Abstract: Chemistry of Formation Waters: Unraveling Genesis of Unconventional Gas Deposits in Black Shales

A regional study of chemical and isotopic trends in formation waters and gases in the Antrim Shale, Michigan Basin and the New Albany Shale, Illinois Basin, emphasizes the importance of local hydrogeology and has led to a useful approach for characterizing and predicting young gas deposits. In gas fields around the northern margin of the Michigan Basin, formation waters from the Late Devonian Antrim Shale represent a mixture of relatively recently recharged (less than or equal to 22,000 ybp) fresh waters with bromide-rich basinal brines. Near the edge of the Basin where the Antrim Shale subcrops beneath glacial drift deposits, waters are more dilute, have high dissolved inorganic carbon (DIC) with unusually high d13C values, and gas is nearly pure methane. Based on isotopic relations between formation waters and gases, it was concluded that methane from the Antrim Shale is largely the result of microbial activity within the fractured, thermally immature reservoir, during the final stages of glacial retreat. It is likely that repeated glacial advances during the Pleistocene exposed the Antrim Shale at the basin margin, enhanced meteoric recharge into shallow zones of the reservoir, and stimulated episodes of bacterial activity.

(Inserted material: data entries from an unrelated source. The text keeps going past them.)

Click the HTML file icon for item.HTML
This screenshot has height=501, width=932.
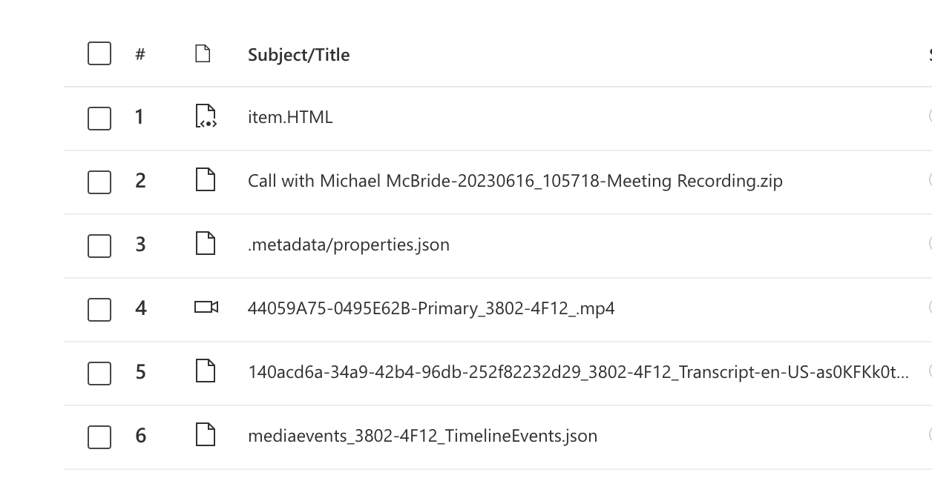click(x=206, y=117)
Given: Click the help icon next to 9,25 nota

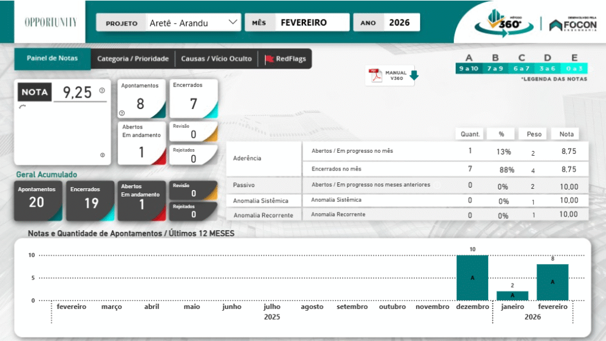Looking at the screenshot, I should coord(102,91).
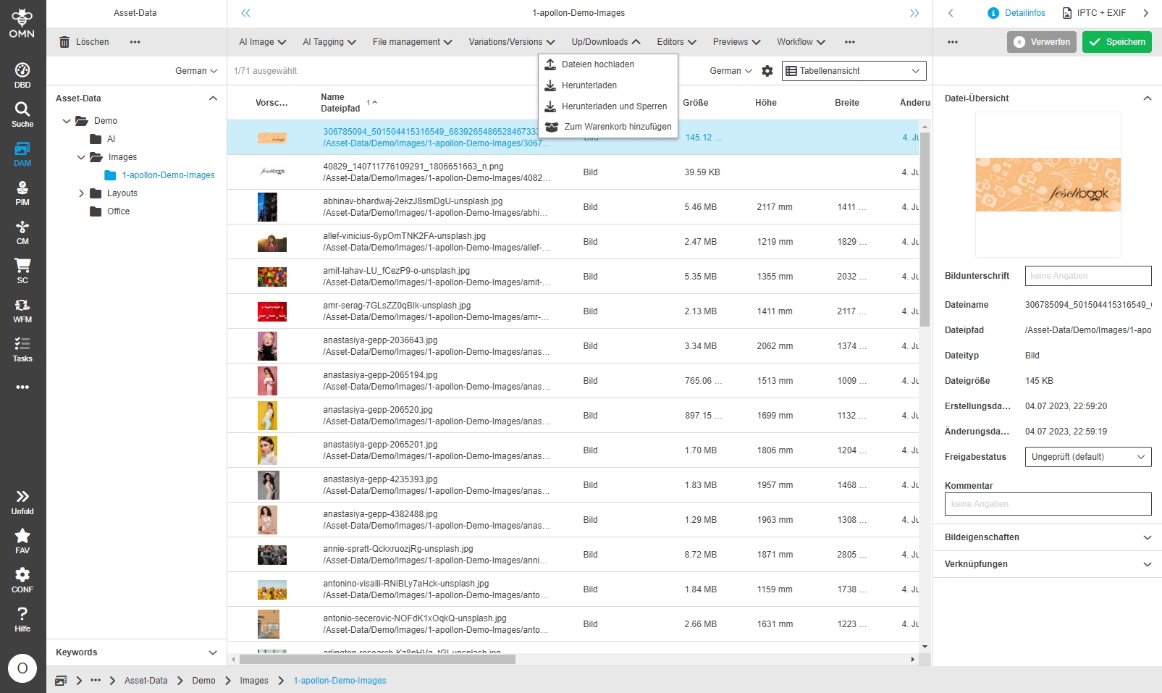
Task: Click the Löschen trash icon
Action: [64, 42]
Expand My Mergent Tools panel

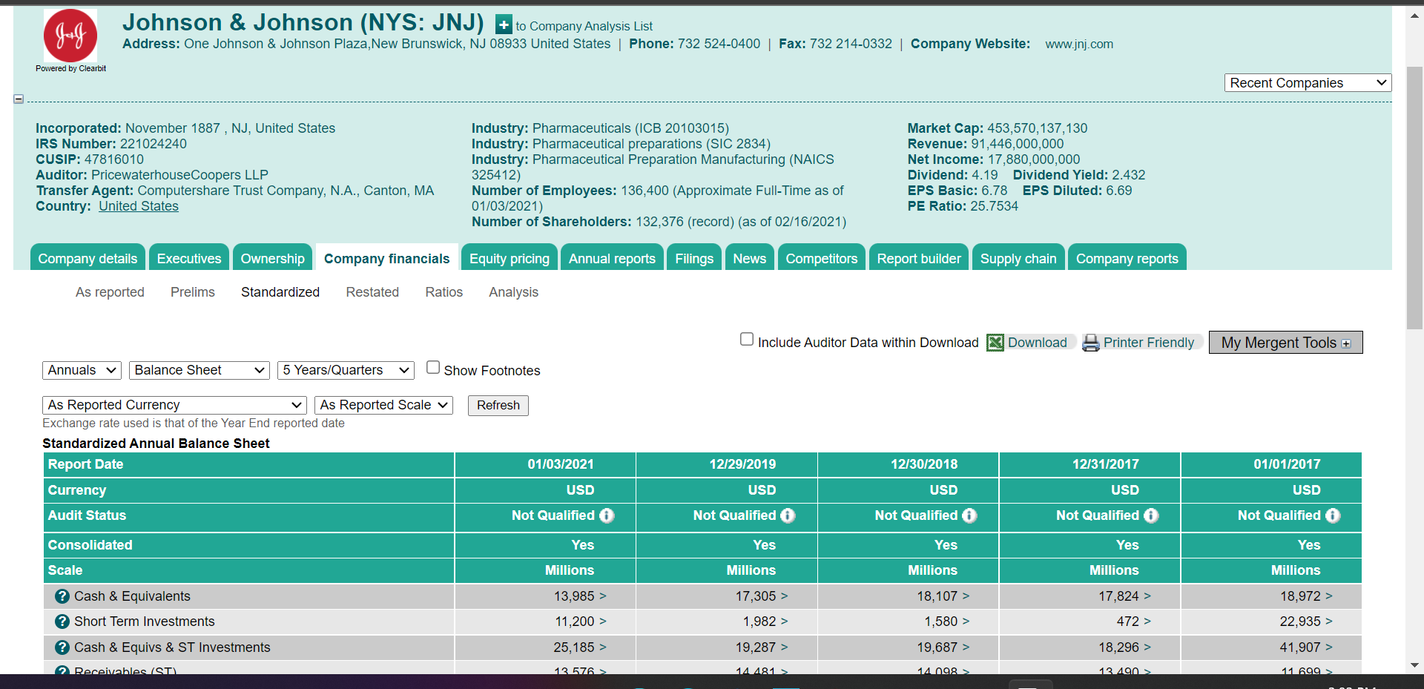click(1347, 343)
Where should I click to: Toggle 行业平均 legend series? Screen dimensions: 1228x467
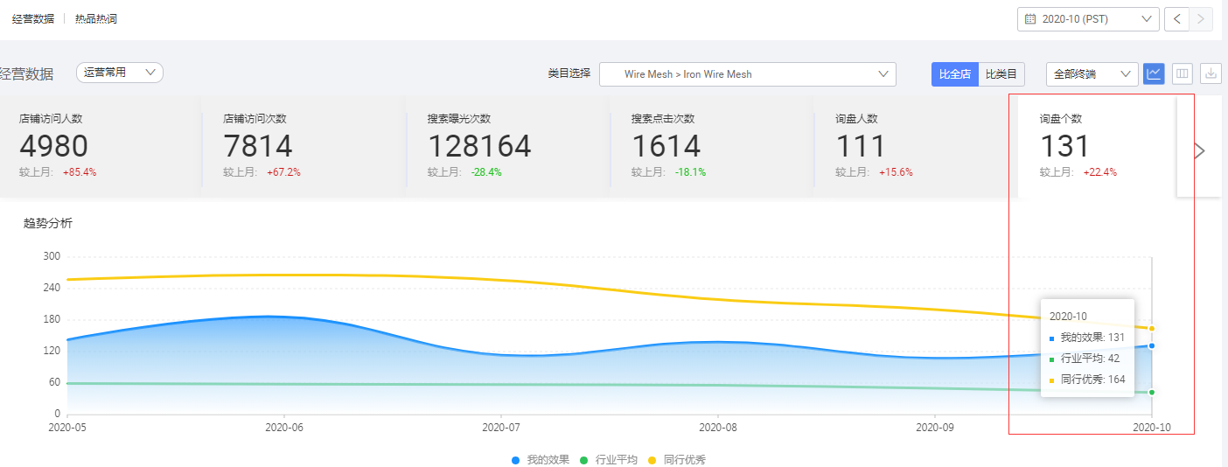pos(609,459)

Based on these results, a model developed for identifying biogenic gas via characteristic water and gas chemistry was tested in the western, central and southern Michigan Basin, and the Illinois Basin. The New Albany Shale (Late Dev) subcrops around the eastern edge of the Illinois Basin, but has experienced a different glacial history and deeper burial depth than the Antrim Shale in Michigan. The hydrogeology is more complex due to variable cover lithology and basin architecture. Preliminary results indicate both thermogenic and microbial gas sources based on geographic trends in gas compositions. The d13C of DIC and dissolved SO4, in formation waters provide further evidence that microbial methanogenesis has occurred in parts of the New Albany reservoir in the Illinois Basin.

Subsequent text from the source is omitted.